Objective
Print every one of the records below word for word, changing nothing.

[Element lookup records]
::::::

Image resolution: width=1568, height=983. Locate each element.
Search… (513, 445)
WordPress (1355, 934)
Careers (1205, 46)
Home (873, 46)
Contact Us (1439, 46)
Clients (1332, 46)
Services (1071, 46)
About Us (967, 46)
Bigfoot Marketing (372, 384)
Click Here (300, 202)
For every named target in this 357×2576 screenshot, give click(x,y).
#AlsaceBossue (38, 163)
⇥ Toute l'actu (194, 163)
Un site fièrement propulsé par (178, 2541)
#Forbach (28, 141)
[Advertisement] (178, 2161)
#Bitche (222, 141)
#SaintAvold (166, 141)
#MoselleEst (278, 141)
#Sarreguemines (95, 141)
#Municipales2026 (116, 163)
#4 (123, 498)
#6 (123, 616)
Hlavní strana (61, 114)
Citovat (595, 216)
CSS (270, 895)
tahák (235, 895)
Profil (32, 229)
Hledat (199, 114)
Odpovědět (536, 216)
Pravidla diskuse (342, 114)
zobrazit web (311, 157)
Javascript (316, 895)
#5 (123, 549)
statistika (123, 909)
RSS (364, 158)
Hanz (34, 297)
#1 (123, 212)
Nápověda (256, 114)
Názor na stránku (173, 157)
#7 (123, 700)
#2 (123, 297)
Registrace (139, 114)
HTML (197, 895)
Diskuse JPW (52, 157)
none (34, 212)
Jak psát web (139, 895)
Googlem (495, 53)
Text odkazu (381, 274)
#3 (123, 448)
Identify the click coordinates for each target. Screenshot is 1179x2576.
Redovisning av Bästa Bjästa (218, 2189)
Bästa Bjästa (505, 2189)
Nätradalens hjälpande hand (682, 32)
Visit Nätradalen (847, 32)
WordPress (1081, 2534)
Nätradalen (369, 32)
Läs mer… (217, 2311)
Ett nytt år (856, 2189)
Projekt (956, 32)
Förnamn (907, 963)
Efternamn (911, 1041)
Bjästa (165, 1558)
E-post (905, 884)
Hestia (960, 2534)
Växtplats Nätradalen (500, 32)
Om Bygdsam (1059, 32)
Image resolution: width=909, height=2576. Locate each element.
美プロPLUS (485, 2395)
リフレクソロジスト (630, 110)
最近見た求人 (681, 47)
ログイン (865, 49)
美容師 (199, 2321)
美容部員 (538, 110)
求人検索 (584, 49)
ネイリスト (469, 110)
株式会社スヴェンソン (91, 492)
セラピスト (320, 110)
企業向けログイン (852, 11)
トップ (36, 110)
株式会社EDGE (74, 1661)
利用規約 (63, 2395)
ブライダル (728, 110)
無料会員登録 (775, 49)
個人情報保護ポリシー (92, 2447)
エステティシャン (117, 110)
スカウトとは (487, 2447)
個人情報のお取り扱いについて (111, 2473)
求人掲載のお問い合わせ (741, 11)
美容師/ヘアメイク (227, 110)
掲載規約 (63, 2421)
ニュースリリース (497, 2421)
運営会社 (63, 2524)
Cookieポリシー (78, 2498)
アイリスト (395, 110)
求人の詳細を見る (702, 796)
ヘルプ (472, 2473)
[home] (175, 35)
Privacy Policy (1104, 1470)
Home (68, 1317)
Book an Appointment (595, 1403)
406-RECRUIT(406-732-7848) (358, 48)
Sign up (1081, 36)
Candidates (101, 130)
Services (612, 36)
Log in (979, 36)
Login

::::::

Exercise response
Image resolution: width=1568, height=983. Locate each element.
Search… (513, 445)
WordPress (1355, 934)
Careers (1205, 46)
Home (873, 46)
Contact Us (1439, 46)
Clients (1332, 46)
Services (1071, 46)
About Us (967, 46)
Bigfoot Marketing (372, 384)
Click Here (300, 202)
For every named target in this 357×2576 screenshot, give click(x,y).
#AlsaceBossue (38, 163)
⇥ Toute l'actu (194, 163)
Un site fièrement propulsé par (178, 2541)
#Forbach (28, 141)
[Advertisement] (178, 2161)
#Bitche (222, 141)
#SaintAvold (166, 141)
#MoselleEst (278, 141)
#Sarreguemines (95, 141)
#Municipales2026 (116, 163)
#4 (123, 498)
#6 (123, 616)
Hlavní strana (61, 114)
Citovat (595, 216)
CSS (270, 895)
tahák (235, 895)
Profil (32, 229)
Hledat (199, 114)
Odpovědět (536, 216)
Pravidla diskuse (342, 114)
zobrazit web (311, 157)
Javascript (316, 895)
#5 (123, 549)
statistika (123, 909)
RSS (364, 158)
Hanz (34, 297)
#1 (123, 212)
Nápověda (256, 114)
Názor na stránku (173, 157)
#7 (123, 700)
#2 (123, 297)
Registrace (139, 114)
HTML (197, 895)
Diskuse JPW (52, 157)
none (34, 212)
Jak psát web (139, 895)
Googlem (495, 53)
Text odkazu (381, 274)
#3 (123, 448)
Identify the click coordinates for each target. Screenshot is 1179x2576.
Redovisning av Bästa Bjästa (218, 2189)
Bästa Bjästa (505, 2189)
Nätradalens hjälpande hand (682, 32)
Visit Nätradalen (847, 32)
WordPress (1081, 2534)
Nätradalen (369, 32)
Läs mer… (217, 2311)
Ett nytt år (856, 2189)
Projekt (956, 32)
Förnamn (907, 963)
Efternamn (911, 1041)
Bjästa (165, 1558)
E-post (905, 884)
Hestia (960, 2534)
Växtplats Nätradalen (500, 32)
Om Bygdsam (1059, 32)
Image resolution: width=909, height=2576. Locate each element.
美プロPLUS (485, 2395)
リフレクソロジスト (630, 110)
最近見た求人 (681, 47)
ログイン (865, 49)
美容師 (199, 2321)
美容部員 (538, 110)
求人検索 (584, 49)
ネイリスト (469, 110)
株式会社スヴェンソン (91, 492)
セラピスト (320, 110)
企業向けログイン (852, 11)
トップ (36, 110)
株式会社EDGE (74, 1661)
利用規約 (63, 2395)
ブライダル (728, 110)
無料会員登録 (775, 49)
個人情報保護ポリシー (92, 2447)
エステティシャン (117, 110)
スカウトとは (487, 2447)
個人情報のお取り扱いについて (111, 2473)
求人掲載のお問い合わせ (741, 11)
美容師/ヘアメイク (227, 110)
掲載規約 (63, 2421)
ニュースリリース (497, 2421)
運営会社 (63, 2524)
Cookieポリシー (78, 2498)
アイリスト (395, 110)
求人の詳細を見る (702, 796)
ヘルプ (472, 2473)
[home] (175, 35)
Privacy Policy (1104, 1470)
Home (68, 1317)
Book an Appointment (595, 1403)
406-RECRUIT(406-732-7848) (358, 48)
Sign up (1081, 36)
Candidates (101, 130)
Services (612, 36)
Log in (979, 36)
Login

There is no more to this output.